Prezes Zenon Michałowski na razie nich chce udzielać żadnych informacji, ale Dominik Chlebowski, rzecznik prasowy, uchyla rąbka i wyjaśnia, iż trwają rozmowy z ludźmi, którzy chcieliby pomóc siatkarzom GTPS. Jednak do czasu ostatecznego rozstrzygnięcia negocjacji, działacze nie chcą wypowiadać się na ten temat. Podkreślają tylko, że w ciszy i spokoju właśnie tworzy się nowy pomysł na siatkówkę w ich mieście. Mają nadzieję, że już wkrótce będą wiedzieć, jaki zbudują budżet i na jakich zawodników będą mogli sobie pozwolić.
Trzeba jednak działać szybko, bo rynek transferowy w mocnym tempie się kurczy. Zawodnicy GTPS mają podpisane kontrakty do końca maja. Większość z nich zadeklarowała chęć pozostania w gorzowskim klubie, ale czekają na rozwój sytuacji. Oczywiste jest jednak, iż , do wielu z nich już zapukały inne kluby z konkretnymi propozycjami.

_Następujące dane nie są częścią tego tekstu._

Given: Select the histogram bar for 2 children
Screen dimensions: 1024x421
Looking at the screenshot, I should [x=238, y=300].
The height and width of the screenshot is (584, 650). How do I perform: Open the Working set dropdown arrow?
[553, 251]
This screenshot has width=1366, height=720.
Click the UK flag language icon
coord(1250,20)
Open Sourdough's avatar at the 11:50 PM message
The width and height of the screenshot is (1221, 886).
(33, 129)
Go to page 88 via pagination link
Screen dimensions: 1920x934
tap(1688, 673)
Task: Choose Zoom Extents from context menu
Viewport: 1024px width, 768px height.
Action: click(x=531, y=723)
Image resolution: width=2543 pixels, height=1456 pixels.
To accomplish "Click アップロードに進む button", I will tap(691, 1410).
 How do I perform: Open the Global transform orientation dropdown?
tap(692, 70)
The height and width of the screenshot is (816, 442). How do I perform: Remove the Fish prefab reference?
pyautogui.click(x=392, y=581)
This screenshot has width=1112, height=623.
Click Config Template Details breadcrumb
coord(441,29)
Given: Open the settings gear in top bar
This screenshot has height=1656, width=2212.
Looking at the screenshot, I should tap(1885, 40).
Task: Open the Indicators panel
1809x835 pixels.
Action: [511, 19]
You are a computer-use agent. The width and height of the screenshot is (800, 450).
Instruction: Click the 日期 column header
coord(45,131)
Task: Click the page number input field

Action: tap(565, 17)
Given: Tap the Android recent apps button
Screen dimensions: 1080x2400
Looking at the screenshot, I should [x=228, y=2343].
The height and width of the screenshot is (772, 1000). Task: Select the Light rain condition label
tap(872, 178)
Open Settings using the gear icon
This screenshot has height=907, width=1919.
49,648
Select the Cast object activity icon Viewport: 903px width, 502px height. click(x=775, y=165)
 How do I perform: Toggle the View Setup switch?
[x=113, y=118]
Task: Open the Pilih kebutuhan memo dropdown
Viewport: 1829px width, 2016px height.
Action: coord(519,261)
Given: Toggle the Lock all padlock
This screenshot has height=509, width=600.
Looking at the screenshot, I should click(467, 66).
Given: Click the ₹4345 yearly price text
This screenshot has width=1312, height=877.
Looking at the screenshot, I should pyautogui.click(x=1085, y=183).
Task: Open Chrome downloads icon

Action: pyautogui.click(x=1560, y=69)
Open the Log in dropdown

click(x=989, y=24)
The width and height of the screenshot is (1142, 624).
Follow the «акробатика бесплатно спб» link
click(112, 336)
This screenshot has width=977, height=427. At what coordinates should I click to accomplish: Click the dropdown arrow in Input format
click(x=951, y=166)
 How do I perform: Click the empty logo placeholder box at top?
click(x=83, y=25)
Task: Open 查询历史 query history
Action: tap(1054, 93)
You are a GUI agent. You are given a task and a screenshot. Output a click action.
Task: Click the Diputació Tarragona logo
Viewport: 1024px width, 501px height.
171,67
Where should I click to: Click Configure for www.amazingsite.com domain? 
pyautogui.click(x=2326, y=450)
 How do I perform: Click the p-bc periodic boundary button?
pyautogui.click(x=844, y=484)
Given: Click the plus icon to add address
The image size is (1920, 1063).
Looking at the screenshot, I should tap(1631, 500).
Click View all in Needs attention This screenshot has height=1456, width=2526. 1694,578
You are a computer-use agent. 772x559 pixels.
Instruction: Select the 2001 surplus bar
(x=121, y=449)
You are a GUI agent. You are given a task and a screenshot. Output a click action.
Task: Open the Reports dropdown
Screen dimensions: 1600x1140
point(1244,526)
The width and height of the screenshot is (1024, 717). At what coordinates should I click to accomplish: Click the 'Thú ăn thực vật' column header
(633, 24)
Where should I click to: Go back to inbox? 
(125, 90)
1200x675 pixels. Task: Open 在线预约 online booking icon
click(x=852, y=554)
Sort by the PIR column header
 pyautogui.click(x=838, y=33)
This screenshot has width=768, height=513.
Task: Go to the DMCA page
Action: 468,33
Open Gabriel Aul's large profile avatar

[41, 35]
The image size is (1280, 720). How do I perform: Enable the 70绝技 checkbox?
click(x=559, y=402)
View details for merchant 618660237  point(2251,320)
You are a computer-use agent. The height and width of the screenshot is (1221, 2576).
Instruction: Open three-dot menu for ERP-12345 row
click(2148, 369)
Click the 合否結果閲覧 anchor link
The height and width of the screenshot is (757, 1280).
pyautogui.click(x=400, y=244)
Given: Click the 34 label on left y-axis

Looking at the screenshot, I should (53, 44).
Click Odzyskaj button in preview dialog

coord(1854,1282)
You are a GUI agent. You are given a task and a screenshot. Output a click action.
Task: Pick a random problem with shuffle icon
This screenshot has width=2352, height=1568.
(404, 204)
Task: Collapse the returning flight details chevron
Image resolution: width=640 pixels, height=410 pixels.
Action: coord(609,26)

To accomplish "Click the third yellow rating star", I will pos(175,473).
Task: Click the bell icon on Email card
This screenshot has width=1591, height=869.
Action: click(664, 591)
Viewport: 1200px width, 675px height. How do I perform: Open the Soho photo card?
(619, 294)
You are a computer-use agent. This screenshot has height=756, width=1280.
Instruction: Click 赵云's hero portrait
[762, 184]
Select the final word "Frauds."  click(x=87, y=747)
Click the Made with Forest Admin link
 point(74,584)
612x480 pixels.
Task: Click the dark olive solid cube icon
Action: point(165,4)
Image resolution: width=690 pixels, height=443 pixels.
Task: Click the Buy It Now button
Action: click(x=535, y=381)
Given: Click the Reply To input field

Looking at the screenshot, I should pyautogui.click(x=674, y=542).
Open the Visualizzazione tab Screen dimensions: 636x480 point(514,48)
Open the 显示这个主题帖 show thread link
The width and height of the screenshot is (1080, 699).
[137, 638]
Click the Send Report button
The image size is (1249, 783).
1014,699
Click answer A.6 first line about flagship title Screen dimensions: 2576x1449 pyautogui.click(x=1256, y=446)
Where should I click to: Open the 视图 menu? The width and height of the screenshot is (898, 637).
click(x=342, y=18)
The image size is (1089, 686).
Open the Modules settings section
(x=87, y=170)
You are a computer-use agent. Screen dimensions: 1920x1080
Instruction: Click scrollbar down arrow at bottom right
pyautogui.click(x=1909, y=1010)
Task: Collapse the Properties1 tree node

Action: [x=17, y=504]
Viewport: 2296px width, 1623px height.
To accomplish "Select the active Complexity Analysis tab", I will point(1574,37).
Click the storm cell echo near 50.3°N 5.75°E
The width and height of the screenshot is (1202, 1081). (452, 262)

Gorzowskich działaczy czeka nie tylko poszukiwanie nowych graczy, ale także nowego trenera. Wiadomo, że z przyczyn osobistych z funkcji szkoleniowca zrezygnuje Maciej Kowalczuk, który nie chce już łączyć trenowania pierwszoligowego zespołu z pracą zawodową. Dominik Chlebicki twierdzi, iż GTPS ma kilku kandydatów, a zespół poprowadzi raczej szkoleniowiec nie związany z miastem.